## STATED EXERCISE
Rewrite the entries from the line that has "Click fold end marker below sink.next line" through the line that has "Open the three-dot", switching "input field" to "text box" and leaving everything else unchanged.

▬▬▬

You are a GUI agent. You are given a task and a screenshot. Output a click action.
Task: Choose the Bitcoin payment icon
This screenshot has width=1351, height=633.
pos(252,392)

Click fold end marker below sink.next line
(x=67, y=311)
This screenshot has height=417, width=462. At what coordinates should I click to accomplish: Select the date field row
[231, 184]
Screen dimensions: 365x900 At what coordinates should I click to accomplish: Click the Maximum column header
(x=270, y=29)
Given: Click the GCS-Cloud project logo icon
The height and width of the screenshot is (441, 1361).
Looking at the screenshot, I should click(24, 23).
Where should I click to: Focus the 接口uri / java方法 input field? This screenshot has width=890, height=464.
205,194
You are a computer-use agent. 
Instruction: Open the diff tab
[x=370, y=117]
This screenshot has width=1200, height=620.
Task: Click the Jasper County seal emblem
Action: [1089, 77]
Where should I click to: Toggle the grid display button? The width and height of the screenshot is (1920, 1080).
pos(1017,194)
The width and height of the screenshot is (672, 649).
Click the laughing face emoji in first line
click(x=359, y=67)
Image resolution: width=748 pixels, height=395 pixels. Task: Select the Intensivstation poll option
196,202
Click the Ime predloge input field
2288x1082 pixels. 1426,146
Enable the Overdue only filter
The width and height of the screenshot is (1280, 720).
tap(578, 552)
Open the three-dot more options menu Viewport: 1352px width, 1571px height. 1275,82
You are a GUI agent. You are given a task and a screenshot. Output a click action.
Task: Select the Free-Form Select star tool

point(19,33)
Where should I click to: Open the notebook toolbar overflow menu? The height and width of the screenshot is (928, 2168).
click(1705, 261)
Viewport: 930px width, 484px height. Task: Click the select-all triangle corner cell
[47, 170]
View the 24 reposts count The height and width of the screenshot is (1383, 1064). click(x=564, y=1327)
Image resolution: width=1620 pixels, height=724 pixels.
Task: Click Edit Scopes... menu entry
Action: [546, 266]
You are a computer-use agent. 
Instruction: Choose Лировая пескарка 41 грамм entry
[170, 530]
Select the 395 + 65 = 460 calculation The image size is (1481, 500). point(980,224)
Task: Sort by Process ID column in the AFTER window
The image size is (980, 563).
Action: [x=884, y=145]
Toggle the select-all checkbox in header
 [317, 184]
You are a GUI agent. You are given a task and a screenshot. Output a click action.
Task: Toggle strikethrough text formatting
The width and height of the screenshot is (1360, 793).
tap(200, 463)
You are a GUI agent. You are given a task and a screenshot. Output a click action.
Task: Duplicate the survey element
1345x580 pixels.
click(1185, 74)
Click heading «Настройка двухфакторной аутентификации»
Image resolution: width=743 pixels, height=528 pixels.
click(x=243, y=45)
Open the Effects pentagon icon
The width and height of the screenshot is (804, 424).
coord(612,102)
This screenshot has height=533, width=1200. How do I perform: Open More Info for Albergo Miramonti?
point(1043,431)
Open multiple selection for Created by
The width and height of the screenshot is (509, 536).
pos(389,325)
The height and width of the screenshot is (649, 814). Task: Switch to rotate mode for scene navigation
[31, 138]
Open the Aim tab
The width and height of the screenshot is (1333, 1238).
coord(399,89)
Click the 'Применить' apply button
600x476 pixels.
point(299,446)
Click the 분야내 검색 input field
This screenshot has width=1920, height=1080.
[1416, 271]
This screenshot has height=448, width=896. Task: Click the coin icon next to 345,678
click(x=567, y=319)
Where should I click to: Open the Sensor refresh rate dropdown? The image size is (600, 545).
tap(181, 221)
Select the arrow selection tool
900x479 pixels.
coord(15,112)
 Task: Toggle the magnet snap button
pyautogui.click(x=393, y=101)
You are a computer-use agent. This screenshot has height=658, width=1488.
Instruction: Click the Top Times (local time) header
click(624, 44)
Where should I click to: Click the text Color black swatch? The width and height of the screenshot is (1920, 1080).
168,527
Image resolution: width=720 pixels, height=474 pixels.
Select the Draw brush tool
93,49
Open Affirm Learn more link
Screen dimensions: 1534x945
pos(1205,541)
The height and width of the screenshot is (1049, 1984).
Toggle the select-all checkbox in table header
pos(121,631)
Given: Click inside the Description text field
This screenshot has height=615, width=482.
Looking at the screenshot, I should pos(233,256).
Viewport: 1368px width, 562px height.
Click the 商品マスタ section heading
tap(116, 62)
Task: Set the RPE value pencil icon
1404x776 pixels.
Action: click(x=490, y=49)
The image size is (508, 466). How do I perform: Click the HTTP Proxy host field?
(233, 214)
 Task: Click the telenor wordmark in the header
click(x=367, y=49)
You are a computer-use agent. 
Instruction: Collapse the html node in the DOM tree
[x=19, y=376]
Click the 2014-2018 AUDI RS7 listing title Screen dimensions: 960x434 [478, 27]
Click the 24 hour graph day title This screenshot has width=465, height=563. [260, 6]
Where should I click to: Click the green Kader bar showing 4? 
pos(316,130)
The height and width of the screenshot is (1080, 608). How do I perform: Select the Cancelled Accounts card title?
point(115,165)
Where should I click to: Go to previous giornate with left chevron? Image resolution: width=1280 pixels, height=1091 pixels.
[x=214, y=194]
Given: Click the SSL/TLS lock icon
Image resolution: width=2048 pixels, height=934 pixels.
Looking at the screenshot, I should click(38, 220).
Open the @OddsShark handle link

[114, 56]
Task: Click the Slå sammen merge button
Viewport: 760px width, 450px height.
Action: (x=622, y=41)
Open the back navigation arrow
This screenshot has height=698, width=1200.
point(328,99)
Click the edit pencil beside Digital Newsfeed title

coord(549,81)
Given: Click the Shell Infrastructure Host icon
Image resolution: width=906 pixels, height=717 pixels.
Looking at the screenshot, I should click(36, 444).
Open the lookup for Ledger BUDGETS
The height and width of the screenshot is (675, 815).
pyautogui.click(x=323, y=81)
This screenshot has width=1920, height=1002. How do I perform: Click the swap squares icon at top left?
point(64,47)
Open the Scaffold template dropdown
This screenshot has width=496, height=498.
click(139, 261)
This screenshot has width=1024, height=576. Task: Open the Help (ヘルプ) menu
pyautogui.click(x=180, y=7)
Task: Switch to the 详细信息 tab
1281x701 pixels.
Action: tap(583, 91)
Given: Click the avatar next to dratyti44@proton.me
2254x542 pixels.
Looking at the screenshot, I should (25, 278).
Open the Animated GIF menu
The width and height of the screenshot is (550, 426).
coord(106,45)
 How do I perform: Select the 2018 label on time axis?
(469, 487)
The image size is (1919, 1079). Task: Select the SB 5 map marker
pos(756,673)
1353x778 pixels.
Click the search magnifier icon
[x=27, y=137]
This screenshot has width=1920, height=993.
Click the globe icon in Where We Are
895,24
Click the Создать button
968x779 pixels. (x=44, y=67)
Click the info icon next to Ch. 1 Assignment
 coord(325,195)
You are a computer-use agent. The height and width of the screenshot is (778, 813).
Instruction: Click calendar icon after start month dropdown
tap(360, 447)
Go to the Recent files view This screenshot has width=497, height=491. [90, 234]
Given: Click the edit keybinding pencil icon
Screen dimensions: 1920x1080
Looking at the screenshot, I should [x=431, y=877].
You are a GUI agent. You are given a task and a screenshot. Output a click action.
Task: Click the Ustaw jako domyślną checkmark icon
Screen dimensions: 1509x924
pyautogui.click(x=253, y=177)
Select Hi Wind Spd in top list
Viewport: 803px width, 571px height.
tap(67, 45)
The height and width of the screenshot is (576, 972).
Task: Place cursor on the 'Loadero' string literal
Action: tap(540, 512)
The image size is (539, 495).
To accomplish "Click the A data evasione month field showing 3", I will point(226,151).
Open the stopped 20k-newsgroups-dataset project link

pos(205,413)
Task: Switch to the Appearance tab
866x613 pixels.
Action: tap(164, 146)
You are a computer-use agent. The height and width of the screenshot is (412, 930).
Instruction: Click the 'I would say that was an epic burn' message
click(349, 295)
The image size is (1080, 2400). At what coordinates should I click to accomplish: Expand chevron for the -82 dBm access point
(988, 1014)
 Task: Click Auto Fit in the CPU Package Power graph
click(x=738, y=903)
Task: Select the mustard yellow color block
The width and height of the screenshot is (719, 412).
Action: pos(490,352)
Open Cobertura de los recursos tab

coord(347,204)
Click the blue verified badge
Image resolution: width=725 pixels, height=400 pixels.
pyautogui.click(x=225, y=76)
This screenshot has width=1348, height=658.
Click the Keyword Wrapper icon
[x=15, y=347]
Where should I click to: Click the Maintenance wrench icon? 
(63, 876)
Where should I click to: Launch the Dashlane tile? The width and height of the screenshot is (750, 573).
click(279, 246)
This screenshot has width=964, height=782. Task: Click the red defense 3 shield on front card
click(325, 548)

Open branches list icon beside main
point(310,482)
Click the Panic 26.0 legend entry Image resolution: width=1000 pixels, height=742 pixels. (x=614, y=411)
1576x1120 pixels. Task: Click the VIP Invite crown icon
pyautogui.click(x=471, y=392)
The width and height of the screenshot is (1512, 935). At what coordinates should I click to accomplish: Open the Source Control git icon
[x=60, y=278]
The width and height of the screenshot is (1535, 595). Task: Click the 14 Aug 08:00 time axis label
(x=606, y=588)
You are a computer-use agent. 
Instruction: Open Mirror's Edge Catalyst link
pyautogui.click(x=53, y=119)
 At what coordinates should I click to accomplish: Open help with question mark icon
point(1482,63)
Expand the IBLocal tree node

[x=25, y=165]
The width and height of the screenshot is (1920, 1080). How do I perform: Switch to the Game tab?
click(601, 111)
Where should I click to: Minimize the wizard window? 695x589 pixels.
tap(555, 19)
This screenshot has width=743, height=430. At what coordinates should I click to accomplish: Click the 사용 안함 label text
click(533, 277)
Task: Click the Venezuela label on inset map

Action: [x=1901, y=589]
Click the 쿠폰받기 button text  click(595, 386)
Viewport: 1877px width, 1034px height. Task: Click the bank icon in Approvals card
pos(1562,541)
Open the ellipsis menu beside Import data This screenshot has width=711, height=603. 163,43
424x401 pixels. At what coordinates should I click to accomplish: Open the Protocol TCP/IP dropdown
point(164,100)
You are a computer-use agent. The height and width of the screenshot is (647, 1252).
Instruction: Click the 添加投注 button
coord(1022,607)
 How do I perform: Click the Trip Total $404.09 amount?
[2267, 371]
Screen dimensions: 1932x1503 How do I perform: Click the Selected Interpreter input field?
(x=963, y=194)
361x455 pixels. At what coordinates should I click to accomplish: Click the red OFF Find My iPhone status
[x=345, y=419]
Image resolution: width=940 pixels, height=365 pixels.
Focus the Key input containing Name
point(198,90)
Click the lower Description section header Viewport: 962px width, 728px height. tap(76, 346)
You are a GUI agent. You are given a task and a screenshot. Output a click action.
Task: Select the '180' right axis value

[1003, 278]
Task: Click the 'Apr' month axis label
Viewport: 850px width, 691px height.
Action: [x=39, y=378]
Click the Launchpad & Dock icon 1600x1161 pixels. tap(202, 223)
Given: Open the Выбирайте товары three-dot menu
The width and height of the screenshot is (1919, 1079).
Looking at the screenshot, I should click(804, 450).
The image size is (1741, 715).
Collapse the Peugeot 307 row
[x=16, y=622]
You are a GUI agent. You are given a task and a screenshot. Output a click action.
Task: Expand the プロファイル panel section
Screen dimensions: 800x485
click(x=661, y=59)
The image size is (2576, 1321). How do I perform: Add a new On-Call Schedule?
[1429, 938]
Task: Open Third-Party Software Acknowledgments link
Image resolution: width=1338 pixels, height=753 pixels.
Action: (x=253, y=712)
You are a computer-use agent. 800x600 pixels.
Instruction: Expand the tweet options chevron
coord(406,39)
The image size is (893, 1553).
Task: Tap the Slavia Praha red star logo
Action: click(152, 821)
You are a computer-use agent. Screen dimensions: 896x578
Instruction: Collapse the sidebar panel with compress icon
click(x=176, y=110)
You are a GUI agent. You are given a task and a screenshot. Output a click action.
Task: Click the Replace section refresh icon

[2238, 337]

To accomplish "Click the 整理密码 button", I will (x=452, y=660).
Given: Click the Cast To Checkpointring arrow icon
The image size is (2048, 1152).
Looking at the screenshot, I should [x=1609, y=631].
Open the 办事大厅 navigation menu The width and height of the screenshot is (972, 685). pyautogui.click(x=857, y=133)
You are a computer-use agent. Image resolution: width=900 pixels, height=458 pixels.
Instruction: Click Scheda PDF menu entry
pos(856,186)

▬▬▬

## THE COMPLETED TASK
Click fold end marker below sink.next line
(x=67, y=311)
This screenshot has height=417, width=462. At what coordinates should I click to accomplish: Select the date field row
[231, 184]
Screen dimensions: 365x900 At what coordinates should I click to accomplish: Click the Maximum column header
(x=270, y=29)
Given: Click the GCS-Cloud project logo icon
The height and width of the screenshot is (441, 1361).
Looking at the screenshot, I should click(24, 23).
Where should I click to: Focus the 接口uri / java方法 text box? This screenshot has width=890, height=464.
205,194
You are a computer-use agent. 
Instruction: Open the diff tab
[x=370, y=117]
This screenshot has width=1200, height=620.
Task: Click the Jasper County seal emblem
Action: [1089, 77]
Where should I click to: Toggle the grid display button? The width and height of the screenshot is (1920, 1080).
pos(1017,194)
The width and height of the screenshot is (672, 649).
Click the laughing face emoji in first line
click(x=359, y=67)
Image resolution: width=748 pixels, height=395 pixels. Task: Select the Intensivstation poll option
196,202
Click the Ime predloge text box
2288x1082 pixels. 1426,146
Enable the Overdue only filter
The width and height of the screenshot is (1280, 720).
tap(578, 552)
Open the three-dot more options menu Viewport: 1352px width, 1571px height. 1275,82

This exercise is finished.